The turmoil in global markets has also had a significant impact on stock markets, with Japan’s Nikkei benchmark index falling almost 4%, while Taiwan’s benchmark stock index was 5.8% lower. Hong Kong’s Hang Seng index recouped some earlier falls to close 0.4% down, and South Korea’s Kospi 200 index dropped by 1.8%. However, China’s stock markets appeared to weather the storm, with the SSE composite index in Shanghai ending the day 1.1% higher, while the Shenzhen SE composite rose 2.2%.

As the situation continues to unfold, investors are growing increasingly concerned about the potential consequences of a prolonged trade war between the US and China. The Chinese foreign ministry has warned that it will "fight to the end" if the US side is "bent on going down the wrong path". The commerce ministry has also promised further countermeasures, adding to the uncertainty and anxiety in global markets.

The sell-off in US government bonds has also raised concerns about the potential impact on the global economy.
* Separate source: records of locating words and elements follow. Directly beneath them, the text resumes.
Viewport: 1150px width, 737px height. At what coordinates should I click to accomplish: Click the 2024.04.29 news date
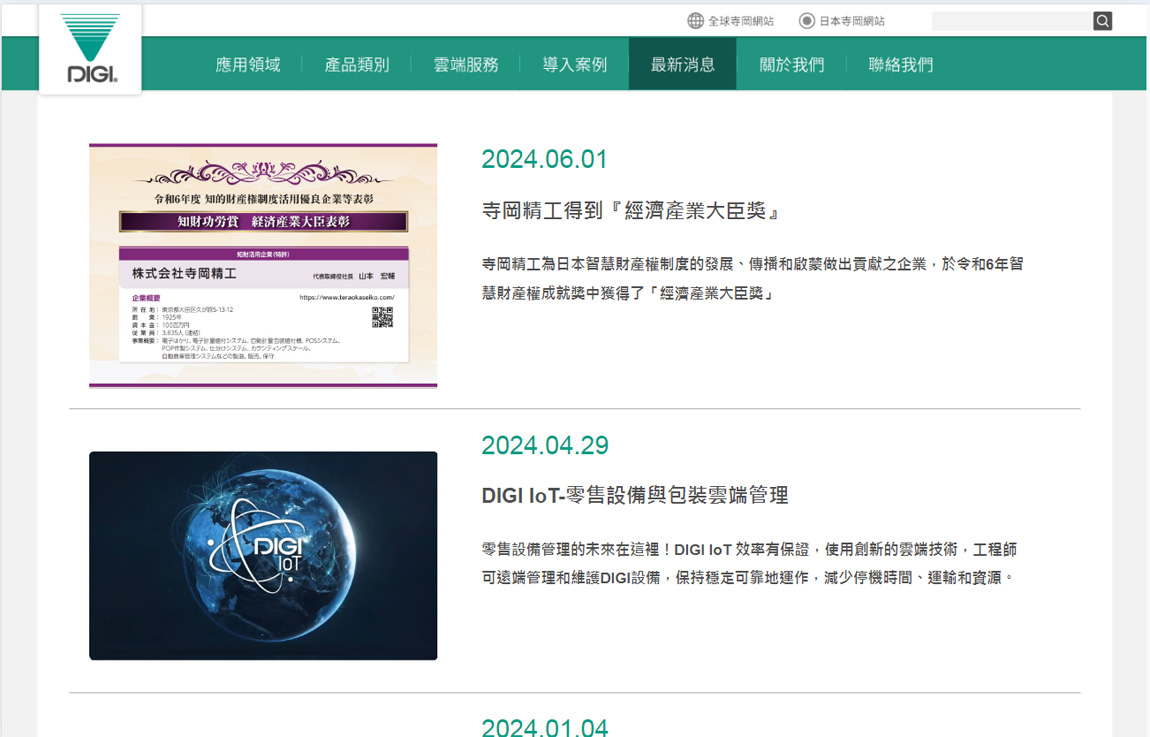click(x=544, y=445)
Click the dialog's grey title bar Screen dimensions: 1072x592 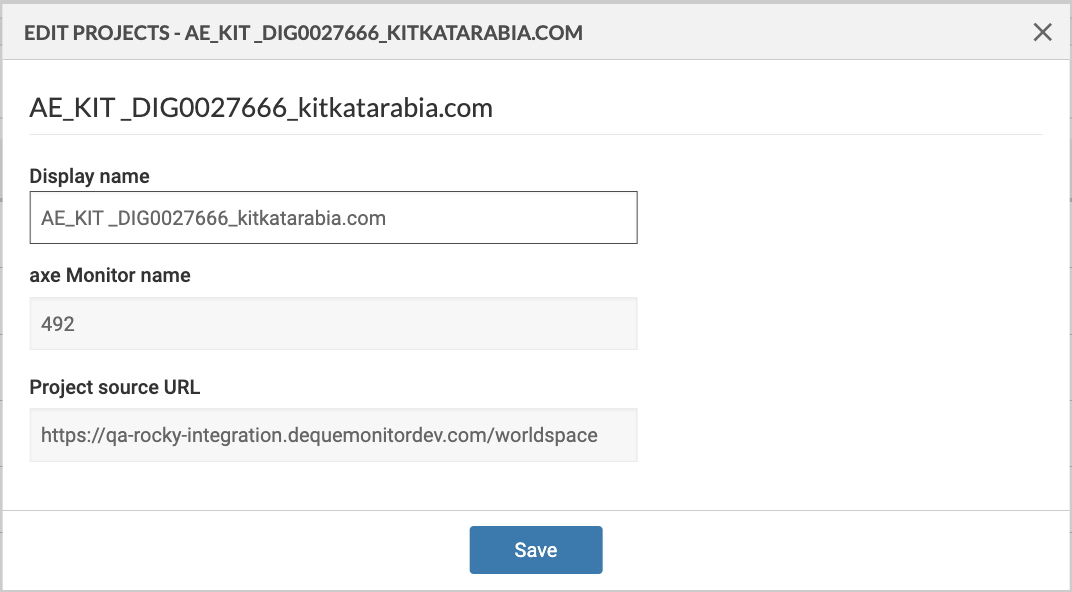point(800,33)
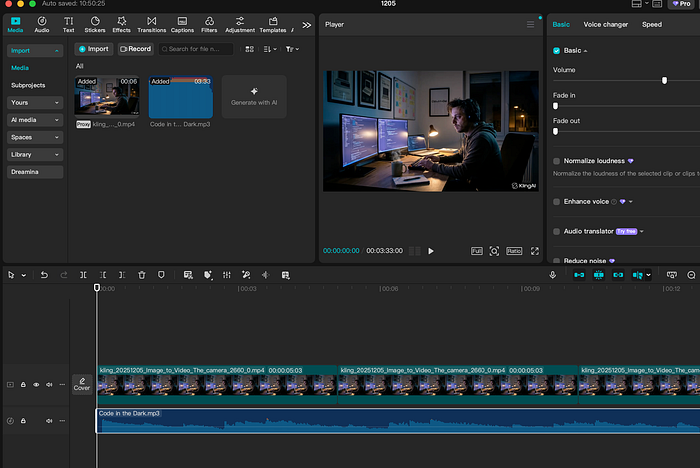The image size is (700, 468).
Task: Open the Stickers panel
Action: point(94,23)
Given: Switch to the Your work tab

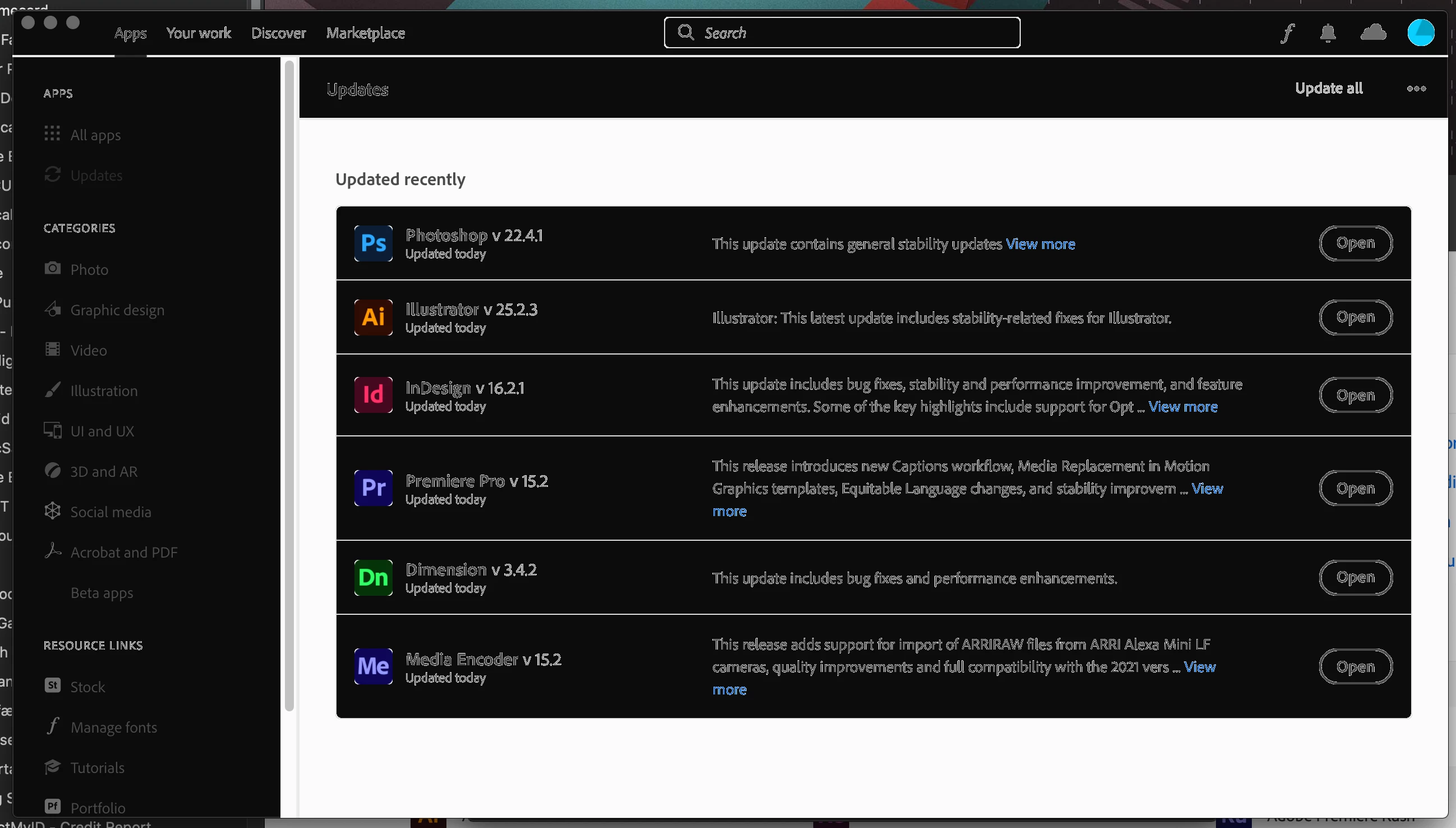Looking at the screenshot, I should 199,33.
With yields surging and prices falling, investors are seeking safe-havens and reducing their exposure to riskier assets. As the situation continues to deteriorate, it remains to be seen how the US Federal Reserve will respond to the growing market volatility.
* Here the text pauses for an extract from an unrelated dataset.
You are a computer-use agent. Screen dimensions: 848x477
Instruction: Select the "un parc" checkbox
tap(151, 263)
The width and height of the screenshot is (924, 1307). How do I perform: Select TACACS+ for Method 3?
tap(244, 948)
The market turmoil has significant implications for the UK government, which is already struggling to prevent its budget plans from being wrecked by a panic on global markets. The chancellor, Rachel Reeves, will be closely watching the developments as the cost of borrowing increases, making it more difficult to fund investment.

The falls in US government bonds and UK gilts have also sparked concerns about the potential for a broader market sell-off. As The Guardian reports, analysts are warning of a potential "perfect storm" of economic uncertainty, with the ongoing trade tensions between the US and China set to continue to weigh on global markets.

In Europe, the major markets also fell back, with the FTSE 100 dropping by 3% on Wednesday, immediately undoing the gains on Tuesday. Germany’s Dax index dropped by about 2.3%, leading to a 16% drop since 18 March, while France’s Cac 40 fell by 3.3%. Spain’s Ibex index was down by 2.2%.

The sell-off in US government bonds and UK gilts is a clear indication of the growing anxiety among investors about the escalating trade tensions between the US and China. As the situation continues to unfold, it remains to be seen how the markets will respond and what measures will be taken to mitigate the impact of the trade war on the global economy.

The global economy is facing a critical juncture, with the ongoing trade tensions between the US and China set to continue to weigh on investor sentiment. The sell-off in US government bonds and UK gilts is a clear indication of the growing uncertainty and anxiety in the markets, and it remains to be seen how the situation will develop in the coming days and weeks.

The economic implications of the trade war are far-reaching, with many analysts warning of a potential recession if the tensions continue to escalate. As the situation continues to unfold, investors will be closely watching the US Federal Reserve and other central banks for signs of intervention to calm the markets.

With the global economy facing a critical juncture, investors are advised to exercise caution and closely monitor the developments in the trade war between the US and China. The sell-off in US government bonds and UK gilts is a clear indication of the growing uncertainty and anxiety in the markets, and it remains to be seen how the situation will develop in the coming days and weeks.

Sources:
The Guardian – Dramatic sell-off of US government bonds as tariff war panic deepens.